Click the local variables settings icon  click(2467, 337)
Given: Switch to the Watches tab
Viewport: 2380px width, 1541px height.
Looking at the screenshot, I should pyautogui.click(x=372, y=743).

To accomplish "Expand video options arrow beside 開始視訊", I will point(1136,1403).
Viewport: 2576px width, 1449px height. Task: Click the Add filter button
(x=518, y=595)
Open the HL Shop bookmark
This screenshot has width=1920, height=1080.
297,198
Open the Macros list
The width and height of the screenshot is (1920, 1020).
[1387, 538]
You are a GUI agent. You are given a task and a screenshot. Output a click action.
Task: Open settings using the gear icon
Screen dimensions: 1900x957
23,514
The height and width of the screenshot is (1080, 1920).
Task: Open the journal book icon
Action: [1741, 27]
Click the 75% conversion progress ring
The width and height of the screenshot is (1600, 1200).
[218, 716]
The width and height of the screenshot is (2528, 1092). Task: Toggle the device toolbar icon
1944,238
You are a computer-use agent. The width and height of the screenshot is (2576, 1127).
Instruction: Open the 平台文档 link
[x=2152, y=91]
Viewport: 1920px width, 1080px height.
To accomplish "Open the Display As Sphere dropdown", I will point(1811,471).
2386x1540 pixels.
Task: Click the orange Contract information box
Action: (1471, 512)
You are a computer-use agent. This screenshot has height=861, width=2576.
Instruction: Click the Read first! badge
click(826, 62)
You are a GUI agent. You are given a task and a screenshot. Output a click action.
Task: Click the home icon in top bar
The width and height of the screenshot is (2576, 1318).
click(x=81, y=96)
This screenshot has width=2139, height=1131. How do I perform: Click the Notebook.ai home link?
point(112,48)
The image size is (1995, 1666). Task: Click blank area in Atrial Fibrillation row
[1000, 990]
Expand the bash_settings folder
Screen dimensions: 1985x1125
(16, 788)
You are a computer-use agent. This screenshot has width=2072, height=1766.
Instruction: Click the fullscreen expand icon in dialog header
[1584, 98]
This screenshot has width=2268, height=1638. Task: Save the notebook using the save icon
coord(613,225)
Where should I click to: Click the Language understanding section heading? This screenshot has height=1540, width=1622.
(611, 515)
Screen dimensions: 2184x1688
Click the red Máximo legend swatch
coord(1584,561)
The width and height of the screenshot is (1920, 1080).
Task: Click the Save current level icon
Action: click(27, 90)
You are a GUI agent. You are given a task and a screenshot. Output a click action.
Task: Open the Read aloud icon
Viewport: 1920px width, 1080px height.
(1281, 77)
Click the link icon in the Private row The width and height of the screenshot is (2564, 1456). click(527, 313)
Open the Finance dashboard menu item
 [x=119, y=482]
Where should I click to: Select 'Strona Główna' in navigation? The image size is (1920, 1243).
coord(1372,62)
········
**WHAT IS BEING ASKED**
In the records above, some lines may contain the word "computer"; copy every one of them.

**EXERCISE SOLUTION**
You are a computer-use agent. The width and height of the screenshot is (2576, 1127).
You are a computer-use agent. This screenshot has height=861, width=2576.
You are a computer-use agent. This screenshot has width=2072, height=1766.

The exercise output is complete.